[TASK TO CARRY OUT]:
Pull out every line of the material below that contains the string "pyautogui", copying each line whole. Treat the match as case-sensitive.

- Opening Delimiter -

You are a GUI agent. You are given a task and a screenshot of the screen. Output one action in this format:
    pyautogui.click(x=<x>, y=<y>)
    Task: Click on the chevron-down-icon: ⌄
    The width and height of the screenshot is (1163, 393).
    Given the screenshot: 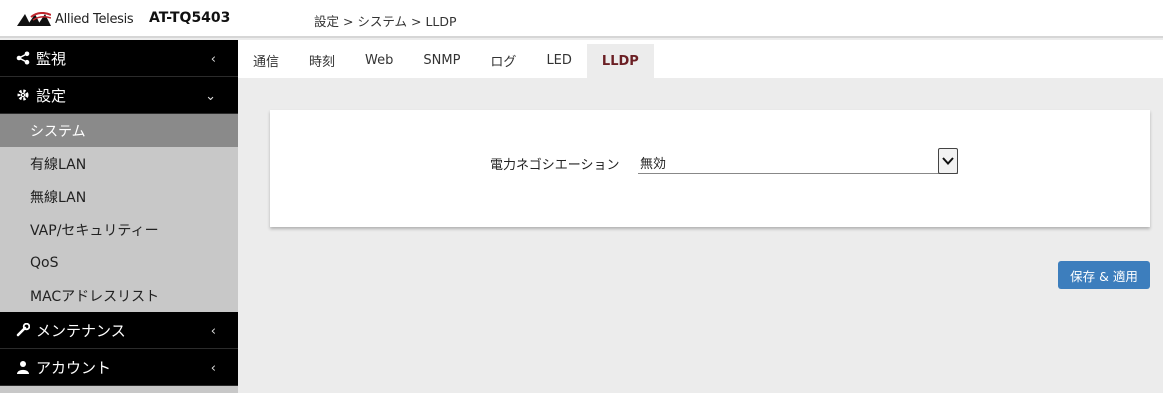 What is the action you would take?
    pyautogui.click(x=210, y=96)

- Closing Delimiter -
- Opening Delimiter -

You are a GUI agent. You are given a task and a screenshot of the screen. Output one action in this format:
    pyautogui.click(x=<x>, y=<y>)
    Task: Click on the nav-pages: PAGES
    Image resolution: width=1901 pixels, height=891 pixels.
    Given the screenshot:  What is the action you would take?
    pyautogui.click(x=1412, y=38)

- Closing Delimiter -

[SOLUTION]:
    pyautogui.click(x=<x>, y=<y>)
    pyautogui.click(x=210, y=96)
    pyautogui.click(x=<x>, y=<y>)
    pyautogui.click(x=1412, y=38)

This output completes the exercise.